Logo Polskiego Radia
PAP
migrator migrator 22.06.2010

Kibice wygwizdują francuskich piłkarzy (posłuchaj)

Francuscy fani, zgromadzeni przed telebimem w Paryżu, buczeli na swą reprezentację, która przegrała z RPA 1:2 ostatni mecz grupowy w mistrzostwach świata.

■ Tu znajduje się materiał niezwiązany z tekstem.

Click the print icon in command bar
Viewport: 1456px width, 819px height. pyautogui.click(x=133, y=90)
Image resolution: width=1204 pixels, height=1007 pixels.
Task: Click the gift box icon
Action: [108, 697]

Kilka tysięcy osób ze zdumieniem oglądało swych piłkarzy, którzy niemal bez walki "oddawali mecz". Nadzieje na honorowy rezultat prysły, gdy zawodnicy RPA zaczęli strzelać gole (prowadzili 2:0). Wtedy odwrócili się od trójkolorowych. Krzyczeli jeszcze radośnie, gdy Florent Malouda zdobył pierwszego w turnieju gola dla Francuzów, ale cieszyli się także, gdy Yoann Gourcuff dostał czerwoną kartkę. Ten przykry zazwyczaj moment przyjęli z aplauzem.

"Wielu kibiców jest teraz za RPA. Są zdegustowani wynikami swej drużyny; te okrzyki radości są dla nich odrobiną radości w smutnych okolicznościach" - powiedziała 23-letnia dziennikarka radiowa Angelique Jurquit.

"To zabawne, ale Francja jest nic nie warta jako drużyna" - zauważył 17-letni paryżanin Victor Malamoud.

Kłopoty "Les Bleus" zaczęły się, gdy Nicolas Anelka bezpardonowo obraził trenera Raymonda Domenecha i został wykluczony z zespołu oraz odesłany do domu. Potem piłkarze strajkowali jeden dzień protestując przeciwko takiemu potraktowaniu Anelki.

Francuska minister sportu Roselyne Bachelot, będąca w RPA, na polecanie prezydenta Francji Nicolasa Sarkozy'ego, wyjawiła, że rozmawiała z drużyną i powiedziała piłkarzom, że "szargają reputację" Francji. Przyznała też, że z ich powodu płakała.

Przed tym kluczowym dla prestiżu Francuzów meczem z RPA gazety błagały zawodników o wykorzystanie ostatniej okazji do "podreperowania" swej opinii. Dziennik "Le Parisien" apelował w tytule: "Trochę godnosći!", a "France Soir" pisał "Szanujcie swych kibiców".

Sprzedaż koszulek reprezentacji spadła dramatycznie w światowej sieci sklepów sportowych - Decathlon. Od soboty, gdy zawodnicy zbojkotowali treningi, nie nabyto prawie żadnej.

Trener Domenech stał się celem ataków sfrustrowanych fanów, pomawiających szkoleniowca o "zdradę". Strony facebooka, np. "Pożegnalne przyjęcia dla Domenecha" wypełniły się mało pochlebnymi komentarzami na temat trenera.